Supplied information ::
***

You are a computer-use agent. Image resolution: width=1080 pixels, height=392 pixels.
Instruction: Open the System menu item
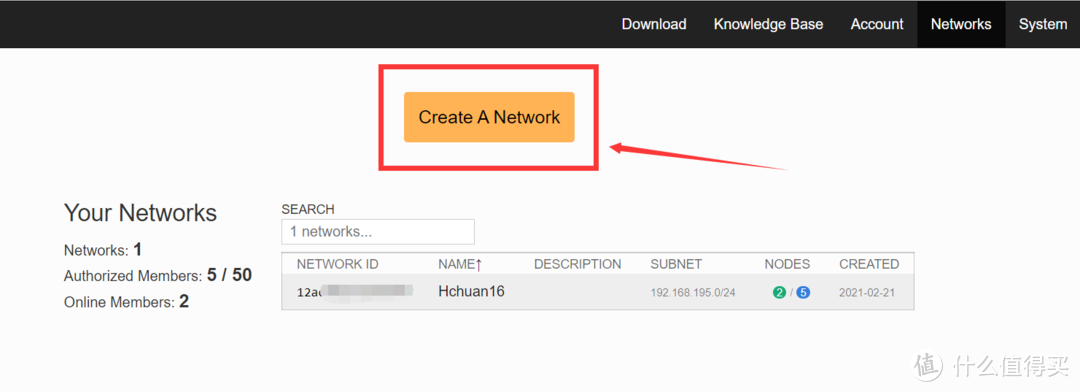[1043, 24]
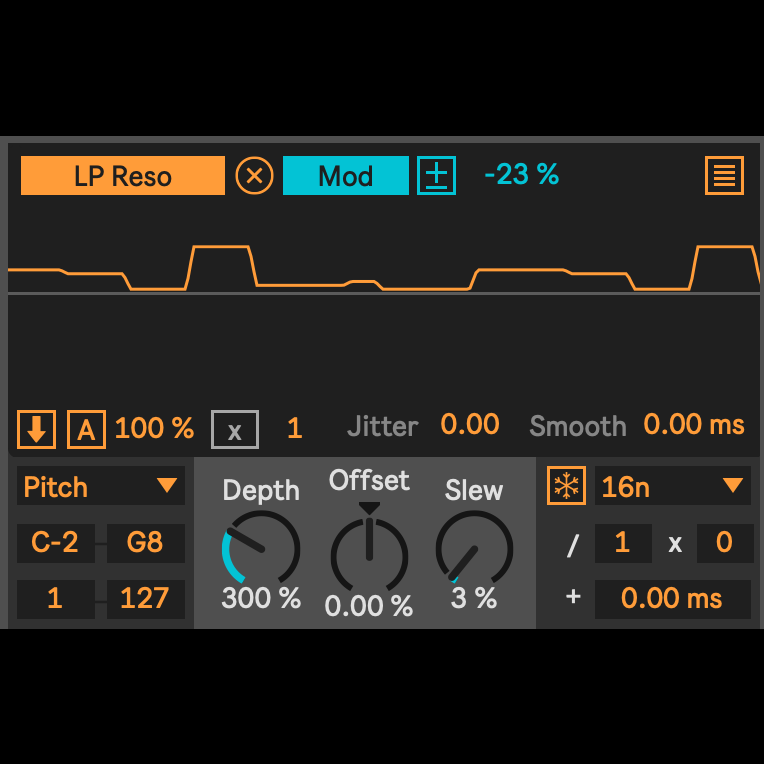Toggle the x multiplier box

pos(235,429)
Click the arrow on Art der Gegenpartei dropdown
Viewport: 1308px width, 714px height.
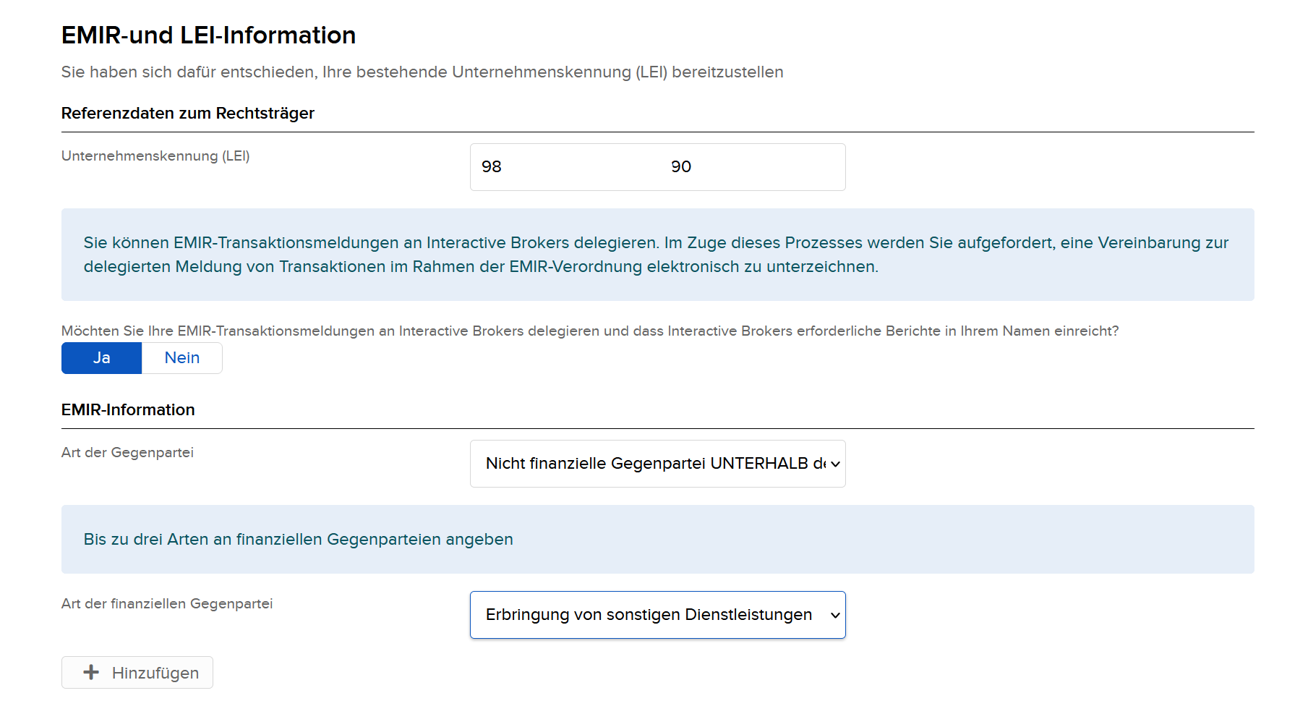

***

Your objective ::
Please restate all of the listing above word for word, with no pictures.

Answer space ::
You are a computer-use agent. Image resolution: width=1080 pixels, height=392 pixels.
Instruction: Open the System menu item
[1043, 24]
Toggle the x multiplier box

pos(235,429)
Click the arrow on Art der Gegenpartei dropdown
Viewport: 1308px width, 714px height.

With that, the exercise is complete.